A husband and wife who paid $1.54 million in premiums to their captive insurance company and $720,000 in premiums to another insurer over two years, almost all of which ended up back in their bank accounts, have had their tax deductions for those payments disallowed in a lengthy opinion by the United States Tax Court.
The couple, Benyamin and Orna Avrahami, own a set of businesses and commercial properties in the Phoenix, Arizona area. In 2007, they set up a captive insurance company called Feedback, incorporated in St. Kitts and for which they elected treatment as a small insurance company under Internal Revenue Code section 831(b). While their total insurance expense in the year before they set up Feedback was $150,000, the Avrahamis’ businesses paid Feedback insurance premiums of $730,000 in 2009 and $810,00 in 2010. One of those businesses also paid Pan American Reinsurance Company $360,000 in both years for terrorism risk insurance, while Feedback participated in a “risk distribution program,” under which Pan American paid Feedback $360,000 in both years. The Avrahamis then deducted all of these premiums—$1.09 million in 2019 and $1.17 million in 2010—as business expenses.
The IRS began an audit of the Avrahamis in 2012, ultimately disallowing their deductions for insurance expenses paid to Feedback and Pan American. The IRS took the position that the payments to Feedback and Pan American were not actually insurance premiums, and the Tax Court agreed. The court found that Feedback did not meet the essential insurance characteristic of distributing risk because it only issued 7 policies insuring 3 stores, had 2 key employees, 35 other employees, and 3 commercial properties, all in the Phoenix area, in the relevant years. Feedback’s purported reinsurance relationship with Pan American did not help to distribute that risk, the court found, because Pan American was not a bona fide insurance company.
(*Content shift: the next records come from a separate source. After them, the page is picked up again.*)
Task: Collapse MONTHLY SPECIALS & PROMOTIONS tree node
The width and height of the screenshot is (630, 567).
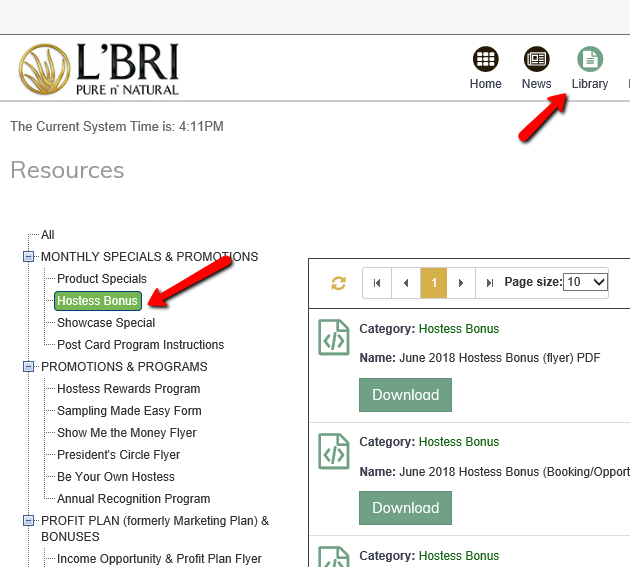Action: point(28,257)
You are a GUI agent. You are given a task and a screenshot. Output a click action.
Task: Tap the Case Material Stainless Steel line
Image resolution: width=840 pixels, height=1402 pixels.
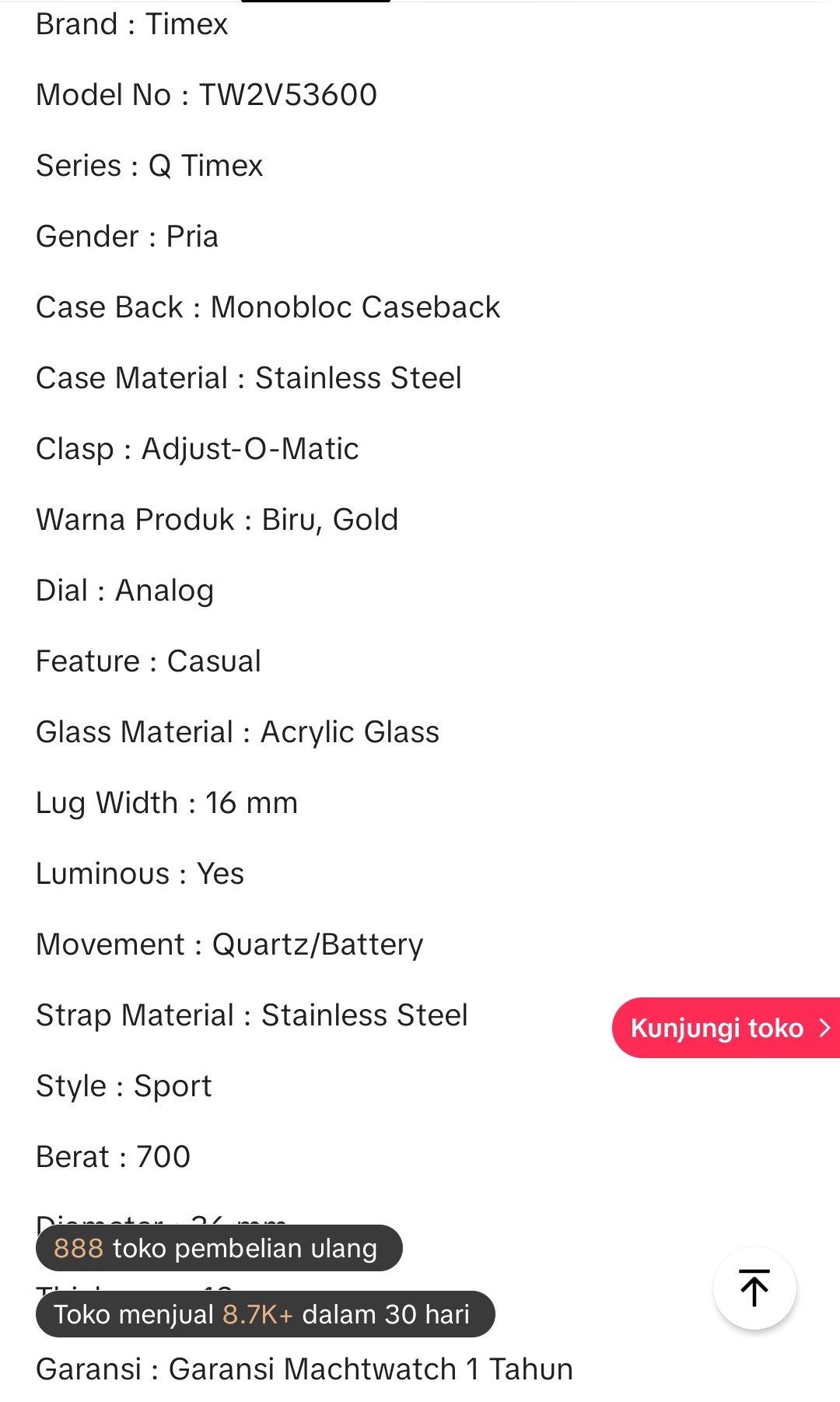(248, 378)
The Court based this on its findings that: (1) the premiums Pan American charged were “grossly excessive” when compared with what was available on the market—particularly when the Avrahamis’ own witness could not identify a single event in history to which its terrorism insurance would provide coverage; (2) Pan American distributed virtually all of the premiums it received back to its policyholders or related entities; and (3) it was unlikely that it could actually pay claims if they arose. The court also found that Feedback did not operate like an insurance company—it issued policies with unclear and contradictory terms, paid no claims until the IRS began its audit, unreasonably invested the premiums in unsecured loans to related parties, and charged “utterly unreasonable” premiums—and thus the premiums paid to it were not actually for insurance.
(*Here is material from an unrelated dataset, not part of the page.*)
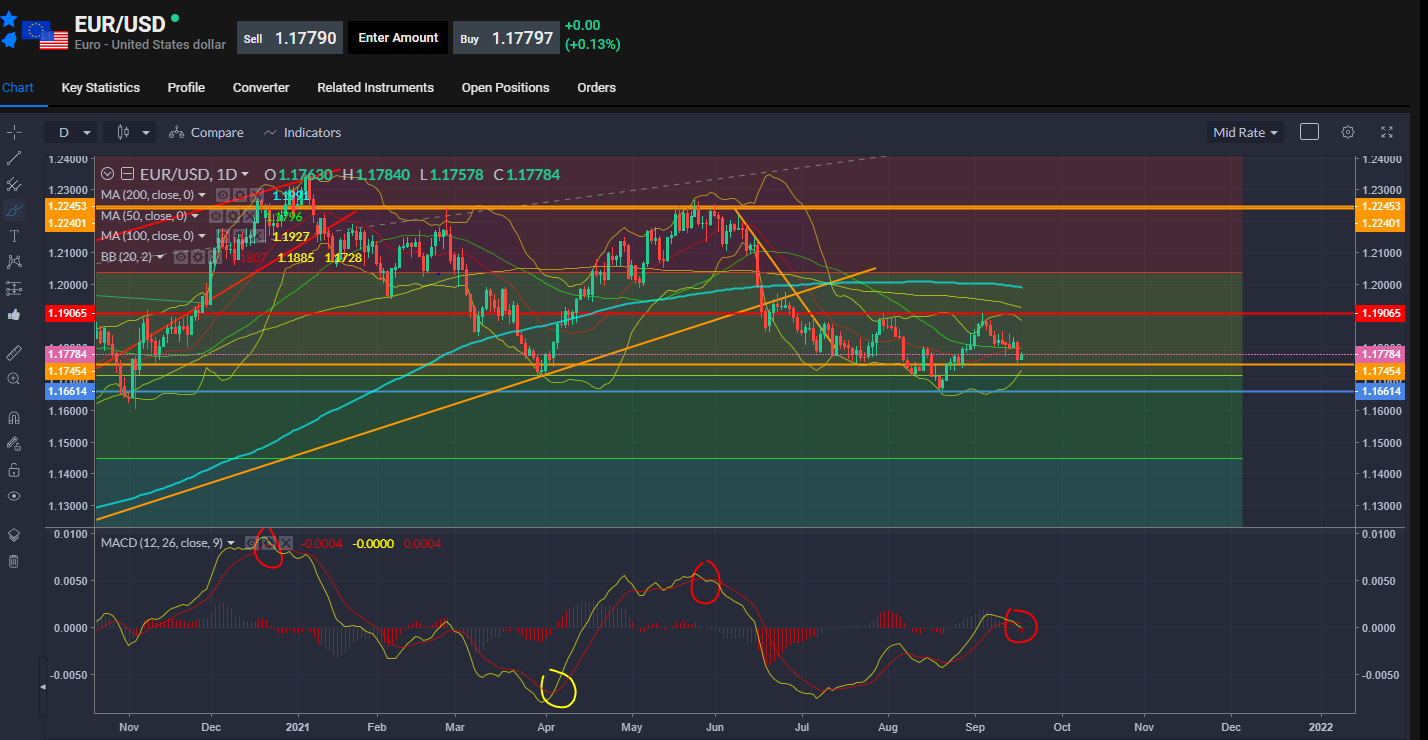
Task: Toggle the lock all drawings icon
Action: (14, 469)
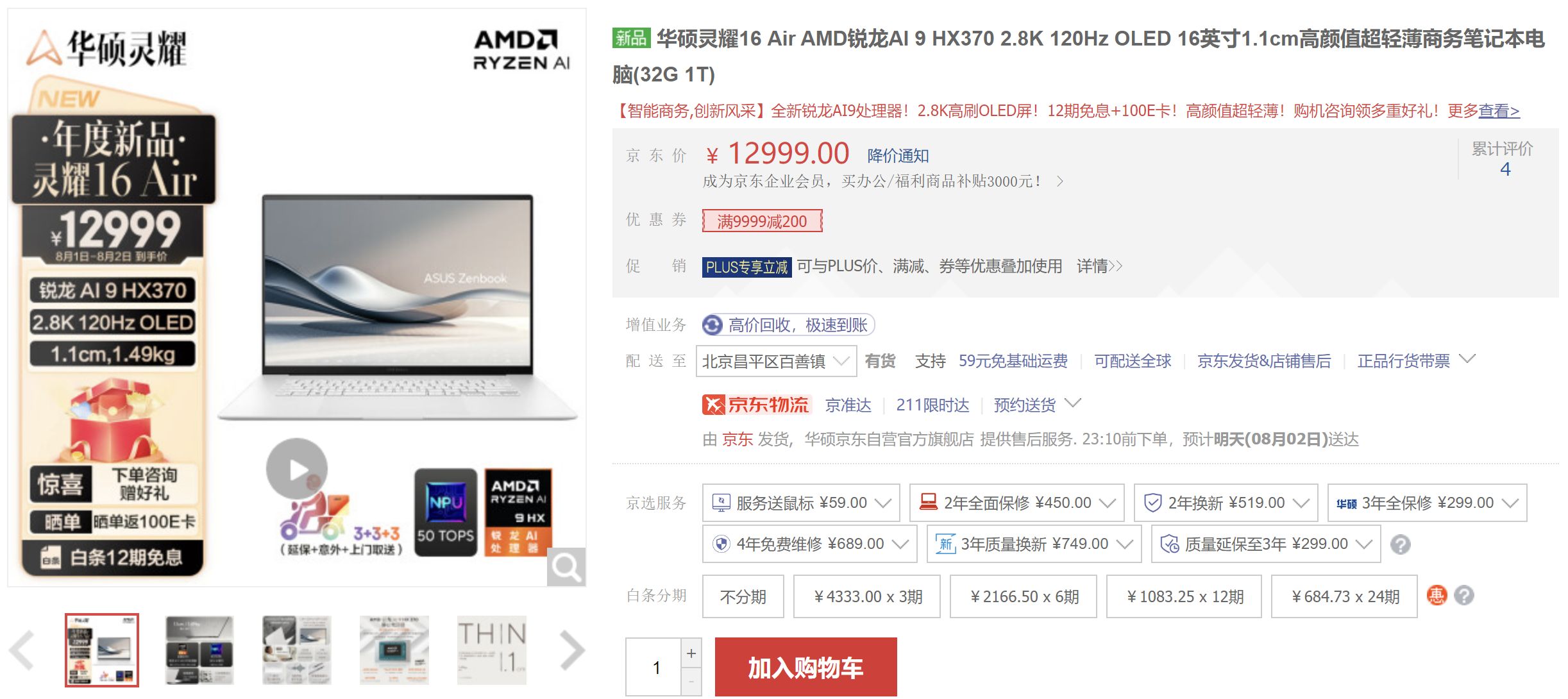Viewport: 1568px width, 699px height.
Task: Open delivery address dropdown 北京昌平区百善镇
Action: tap(776, 361)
As a result, the court sustained the IRS’s finding that the Avrahami’s could not deduct the premiums they paid to Feedback and Pan American. However, the court found that these disallowed deductions did not justify imposing penalties on the Avrahamis, despite the fact that much of the advice they received was from an attorney who qualified as a promoter of these transactions, because, in setting up Feedback and taking those deductions, they also reasonably relied on the advice of another attorney who was not a promoter. The court also found that, because it was not actually an insurer, Feedback did not qualify for treatment as a small insurer under section 831(b), but this also meant that, as a St. Kitts entity, it did not owe any U.S. taxes.
Avrahami et al. v. Commissioner of Internal Revenue, Docket Nos. 17594-13 and 18274-13 (U.S. Tax Ct. Aug. 21, 2017).